The proposed site for the cemetery, which is within Central Cebu Protected Landscape and a watershed area, was thumbed down by the DENR 7 Protected Areas Management Board through a resolution pursuant to the Expanded National Integrated Protected Areas System Act of 2018 and the Sanitation Code of the Philippines.
Cimatu said while he recognized the city’s growing need for burial sites following the increase in coronavirus disease (COVID-19) cases and fatalities, the site selected by the Cebu City Government might pose even higher risks as it will affect Cebu’s most
important water source since the proposed cemetery will be built within a watershed area.
For as long as it can comply with all the environmental requirements because putting up a cemetery is an undertaking that requires a more delicate environmental compliance under environmental laws, so it is all right with me.
He then directed the City Government to look into the alternative two-hectare Sapangdaku site and committed to assist them by organizing a technical working group composed of the Environmental Management Bureau, the Mines and Geosciences Bureau and the Department of Health to fasttrack the processing of documentary requirements needed for the construction.
“We have to immediately identify burial sites that are outside protected areas, and will pose no harm to the immediate community,” Cimatu said.
The Cebu City Government has been is under fire after it commenced the illegal cutting of 389 mahogany trees in the Guba site development last week, with the DENR calling them for an administrative adjudication on 27 July 2020 to explain the matter.
The DENR, which ordered the City to stop the tree-cutting activity, was able to prevent the felling of more than 1,000 mahogany trees and warned the City against developing the site without a Protected Area Management Plan and without applying for an environmental compliance certificate.

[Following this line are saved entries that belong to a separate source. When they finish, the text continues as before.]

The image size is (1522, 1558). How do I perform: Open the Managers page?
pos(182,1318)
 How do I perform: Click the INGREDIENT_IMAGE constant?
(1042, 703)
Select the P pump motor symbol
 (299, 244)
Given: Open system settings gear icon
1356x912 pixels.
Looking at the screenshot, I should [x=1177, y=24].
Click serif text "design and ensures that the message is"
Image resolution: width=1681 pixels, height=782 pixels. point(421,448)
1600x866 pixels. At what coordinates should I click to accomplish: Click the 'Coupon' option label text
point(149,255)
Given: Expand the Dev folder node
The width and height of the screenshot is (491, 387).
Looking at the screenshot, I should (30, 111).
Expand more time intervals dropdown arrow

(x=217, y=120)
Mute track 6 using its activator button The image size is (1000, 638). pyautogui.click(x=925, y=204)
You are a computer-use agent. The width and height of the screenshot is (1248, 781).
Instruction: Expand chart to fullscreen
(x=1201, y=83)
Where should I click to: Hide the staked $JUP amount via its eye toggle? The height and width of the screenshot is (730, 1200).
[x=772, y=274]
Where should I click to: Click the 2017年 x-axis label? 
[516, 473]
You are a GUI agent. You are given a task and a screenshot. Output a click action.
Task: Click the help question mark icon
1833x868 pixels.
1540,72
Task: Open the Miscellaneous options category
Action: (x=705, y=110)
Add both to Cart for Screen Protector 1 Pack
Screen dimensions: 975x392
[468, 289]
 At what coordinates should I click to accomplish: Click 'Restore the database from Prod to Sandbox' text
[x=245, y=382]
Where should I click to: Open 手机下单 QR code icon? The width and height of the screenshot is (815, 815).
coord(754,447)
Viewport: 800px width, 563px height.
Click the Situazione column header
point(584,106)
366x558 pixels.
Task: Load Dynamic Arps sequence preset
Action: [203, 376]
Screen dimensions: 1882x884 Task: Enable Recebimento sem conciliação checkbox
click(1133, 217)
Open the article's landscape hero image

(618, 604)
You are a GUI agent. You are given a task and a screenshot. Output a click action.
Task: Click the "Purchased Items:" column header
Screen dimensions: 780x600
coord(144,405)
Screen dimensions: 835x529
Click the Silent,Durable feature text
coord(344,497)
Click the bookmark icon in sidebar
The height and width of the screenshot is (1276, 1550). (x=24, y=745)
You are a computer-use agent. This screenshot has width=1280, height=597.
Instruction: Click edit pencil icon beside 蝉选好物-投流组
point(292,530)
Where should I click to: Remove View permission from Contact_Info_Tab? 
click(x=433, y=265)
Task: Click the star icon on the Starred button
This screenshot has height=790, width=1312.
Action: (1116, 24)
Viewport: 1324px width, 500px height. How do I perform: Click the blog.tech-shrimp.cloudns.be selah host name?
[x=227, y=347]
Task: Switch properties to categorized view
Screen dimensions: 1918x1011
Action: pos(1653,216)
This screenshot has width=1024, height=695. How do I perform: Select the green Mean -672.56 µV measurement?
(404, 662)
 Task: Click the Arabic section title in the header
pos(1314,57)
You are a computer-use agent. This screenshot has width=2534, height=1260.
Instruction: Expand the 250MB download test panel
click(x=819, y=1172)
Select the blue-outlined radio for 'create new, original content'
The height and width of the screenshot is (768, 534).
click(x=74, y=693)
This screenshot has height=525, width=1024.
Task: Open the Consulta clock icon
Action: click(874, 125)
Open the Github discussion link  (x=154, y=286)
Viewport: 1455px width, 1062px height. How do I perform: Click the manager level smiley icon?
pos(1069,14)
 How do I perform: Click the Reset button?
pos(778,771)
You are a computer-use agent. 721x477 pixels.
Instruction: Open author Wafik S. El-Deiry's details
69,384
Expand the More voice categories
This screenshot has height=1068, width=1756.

Cebu City Mayor Edgardo Labella expressed his agreement to Cimatu’s decision.
“For as long as it can comply with all the environmental requirements because putting up a cemetery is an undertaking that requires a more delicate environmental compliance under environmental laws, so it is all right with me,” Labella said.
Earlier, Cebu City lawyer and Labella spokesman Rey Gealon said the cutting of trees came with a verbal approval from the DENR, while the tree-cutting permits were not necessary since mahogany trees are not considered as endangered species.